▶ **Task directions**: Each record, exactly as written, should be printed again.

▶ **Saved data entries**:

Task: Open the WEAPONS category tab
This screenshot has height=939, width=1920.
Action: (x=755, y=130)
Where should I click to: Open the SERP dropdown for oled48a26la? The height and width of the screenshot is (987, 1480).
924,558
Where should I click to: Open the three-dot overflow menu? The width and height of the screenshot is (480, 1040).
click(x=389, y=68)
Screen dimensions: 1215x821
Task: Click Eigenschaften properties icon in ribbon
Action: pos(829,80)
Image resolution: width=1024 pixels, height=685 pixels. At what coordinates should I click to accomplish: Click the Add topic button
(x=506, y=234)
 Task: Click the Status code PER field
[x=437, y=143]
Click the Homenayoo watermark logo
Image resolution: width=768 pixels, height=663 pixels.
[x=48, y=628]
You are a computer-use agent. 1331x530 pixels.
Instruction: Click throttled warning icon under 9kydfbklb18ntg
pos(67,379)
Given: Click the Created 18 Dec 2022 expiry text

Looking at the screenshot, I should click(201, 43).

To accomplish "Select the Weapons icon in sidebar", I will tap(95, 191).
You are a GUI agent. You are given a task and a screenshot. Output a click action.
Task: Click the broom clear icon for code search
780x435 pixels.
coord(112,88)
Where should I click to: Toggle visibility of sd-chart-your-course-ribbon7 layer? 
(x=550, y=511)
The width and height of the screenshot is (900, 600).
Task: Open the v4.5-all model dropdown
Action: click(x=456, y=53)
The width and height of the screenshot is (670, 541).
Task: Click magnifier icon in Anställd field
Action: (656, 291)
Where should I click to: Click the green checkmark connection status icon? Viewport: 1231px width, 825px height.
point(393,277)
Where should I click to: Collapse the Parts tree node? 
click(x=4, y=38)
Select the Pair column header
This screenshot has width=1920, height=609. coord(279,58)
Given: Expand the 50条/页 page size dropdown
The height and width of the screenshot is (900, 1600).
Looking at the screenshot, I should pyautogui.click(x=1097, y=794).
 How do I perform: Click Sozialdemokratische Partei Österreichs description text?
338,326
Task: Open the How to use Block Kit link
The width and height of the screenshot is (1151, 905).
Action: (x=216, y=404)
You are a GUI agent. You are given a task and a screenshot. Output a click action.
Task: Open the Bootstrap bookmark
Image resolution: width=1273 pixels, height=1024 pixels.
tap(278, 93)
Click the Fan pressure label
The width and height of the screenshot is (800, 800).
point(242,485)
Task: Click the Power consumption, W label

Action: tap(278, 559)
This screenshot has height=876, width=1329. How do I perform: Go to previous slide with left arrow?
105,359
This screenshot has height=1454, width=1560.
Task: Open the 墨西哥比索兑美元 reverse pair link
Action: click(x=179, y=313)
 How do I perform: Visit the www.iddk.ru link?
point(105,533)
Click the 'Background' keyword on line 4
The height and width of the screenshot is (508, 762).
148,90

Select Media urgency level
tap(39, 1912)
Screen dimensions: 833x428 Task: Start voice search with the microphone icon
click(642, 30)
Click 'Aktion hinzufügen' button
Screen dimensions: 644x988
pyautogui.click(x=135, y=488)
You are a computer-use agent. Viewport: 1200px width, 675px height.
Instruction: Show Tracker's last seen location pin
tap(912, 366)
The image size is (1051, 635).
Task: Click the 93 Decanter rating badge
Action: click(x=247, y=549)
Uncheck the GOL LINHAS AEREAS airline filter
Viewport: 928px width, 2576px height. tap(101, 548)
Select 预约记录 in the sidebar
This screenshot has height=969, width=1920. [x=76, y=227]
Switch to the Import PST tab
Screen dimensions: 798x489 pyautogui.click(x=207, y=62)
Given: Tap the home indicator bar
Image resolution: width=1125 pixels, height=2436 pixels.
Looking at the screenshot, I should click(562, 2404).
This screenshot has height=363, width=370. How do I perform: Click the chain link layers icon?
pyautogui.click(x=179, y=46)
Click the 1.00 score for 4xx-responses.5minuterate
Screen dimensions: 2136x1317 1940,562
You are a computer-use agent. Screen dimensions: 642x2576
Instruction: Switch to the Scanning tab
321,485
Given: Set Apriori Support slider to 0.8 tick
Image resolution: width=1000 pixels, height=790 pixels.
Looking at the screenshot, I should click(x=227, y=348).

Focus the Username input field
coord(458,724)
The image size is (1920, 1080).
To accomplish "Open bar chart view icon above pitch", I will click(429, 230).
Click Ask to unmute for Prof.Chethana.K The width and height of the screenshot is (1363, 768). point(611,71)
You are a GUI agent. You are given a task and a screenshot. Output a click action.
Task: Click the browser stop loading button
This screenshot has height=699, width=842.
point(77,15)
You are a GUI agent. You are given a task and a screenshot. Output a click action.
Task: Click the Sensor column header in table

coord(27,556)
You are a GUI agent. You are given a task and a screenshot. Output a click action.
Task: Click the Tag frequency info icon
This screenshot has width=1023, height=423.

▶ **Solution**:
Task: Open the WEAPONS category tab
This screenshot has height=939, width=1920.
Action: (x=755, y=130)
Where should I click to: Open the SERP dropdown for oled48a26la? The height and width of the screenshot is (987, 1480).
924,558
Where should I click to: Open the three-dot overflow menu? The width and height of the screenshot is (480, 1040).
click(x=389, y=68)
Screen dimensions: 1215x821
Task: Click Eigenschaften properties icon in ribbon
Action: pos(829,80)
Image resolution: width=1024 pixels, height=685 pixels. At what coordinates should I click to accomplish: Click the Add topic button
(x=506, y=234)
 Task: Click the Status code PER field
[x=437, y=143]
Click the Homenayoo watermark logo
Image resolution: width=768 pixels, height=663 pixels.
[x=48, y=628]
You are a computer-use agent. 1331x530 pixels.
Instruction: Click throttled warning icon under 9kydfbklb18ntg
pos(67,379)
Given: Click the Created 18 Dec 2022 expiry text

Looking at the screenshot, I should click(201, 43).

To accomplish "Select the Weapons icon in sidebar", I will tap(95, 191).
You are a GUI agent. You are given a task and a screenshot. Output a click action.
Task: Click the broom clear icon for code search
780x435 pixels.
coord(112,88)
Where should I click to: Toggle visibility of sd-chart-your-course-ribbon7 layer? 
(x=550, y=511)
The width and height of the screenshot is (900, 600).
Task: Open the v4.5-all model dropdown
Action: click(x=456, y=53)
The width and height of the screenshot is (670, 541).
Task: Click magnifier icon in Anställd field
Action: (656, 291)
Where should I click to: Click the green checkmark connection status icon? Viewport: 1231px width, 825px height.
point(393,277)
Where should I click to: Collapse the Parts tree node? 
click(x=4, y=38)
Select the Pair column header
This screenshot has width=1920, height=609. coord(279,58)
Given: Expand the 50条/页 page size dropdown
The height and width of the screenshot is (900, 1600).
Looking at the screenshot, I should pyautogui.click(x=1097, y=794).
 How do I perform: Click Sozialdemokratische Partei Österreichs description text?
338,326
Task: Open the How to use Block Kit link
The width and height of the screenshot is (1151, 905).
Action: (x=216, y=404)
You are a GUI agent. You are given a task and a screenshot. Output a click action.
Task: Open the Bootstrap bookmark
Image resolution: width=1273 pixels, height=1024 pixels.
tap(278, 93)
Click the Fan pressure label
The width and height of the screenshot is (800, 800).
point(242,485)
Task: Click the Power consumption, W label

Action: tap(278, 559)
This screenshot has height=876, width=1329. How do I perform: Go to previous slide with left arrow?
105,359
This screenshot has height=1454, width=1560.
Task: Open the 墨西哥比索兑美元 reverse pair link
Action: click(x=179, y=313)
 How do I perform: Visit the www.iddk.ru link?
point(105,533)
Click the 'Background' keyword on line 4
The height and width of the screenshot is (508, 762).
148,90

Select Media urgency level
tap(39, 1912)
Screen dimensions: 833x428 Task: Start voice search with the microphone icon
click(642, 30)
Click 'Aktion hinzufügen' button
Screen dimensions: 644x988
pyautogui.click(x=135, y=488)
You are a computer-use agent. Viewport: 1200px width, 675px height.
Instruction: Show Tracker's last seen location pin
tap(912, 366)
The image size is (1051, 635).
Task: Click the 93 Decanter rating badge
Action: click(x=247, y=549)
Uncheck the GOL LINHAS AEREAS airline filter
Viewport: 928px width, 2576px height. tap(101, 548)
Select 预约记录 in the sidebar
This screenshot has height=969, width=1920. [x=76, y=227]
Switch to the Import PST tab
Screen dimensions: 798x489 pyautogui.click(x=207, y=62)
Given: Tap the home indicator bar
Image resolution: width=1125 pixels, height=2436 pixels.
Looking at the screenshot, I should click(562, 2404).
This screenshot has height=363, width=370. How do I perform: Click the chain link layers icon?
pyautogui.click(x=179, y=46)
Click the 1.00 score for 4xx-responses.5minuterate
Screen dimensions: 2136x1317 1940,562
You are a computer-use agent. Screen dimensions: 642x2576
Instruction: Switch to the Scanning tab
321,485
Given: Set Apriori Support slider to 0.8 tick
Image resolution: width=1000 pixels, height=790 pixels.
Looking at the screenshot, I should click(x=227, y=348).

Focus the Username input field
coord(458,724)
The image size is (1920, 1080).
To accomplish "Open bar chart view icon above pitch", I will click(429, 230).
Click Ask to unmute for Prof.Chethana.K The width and height of the screenshot is (1363, 768). point(611,71)
You are a GUI agent. You are given a task and a screenshot. Output a click action.
Task: Click the browser stop loading button
This screenshot has height=699, width=842.
point(77,15)
You are a GUI agent. You are given a task and a screenshot. Output a click action.
Task: Click the Sensor column header in table

coord(27,556)
You are a GUI agent. You are given a task and a screenshot. Output a click action.
Task: Click the Tag frequency info icon
This screenshot has width=1023, height=423.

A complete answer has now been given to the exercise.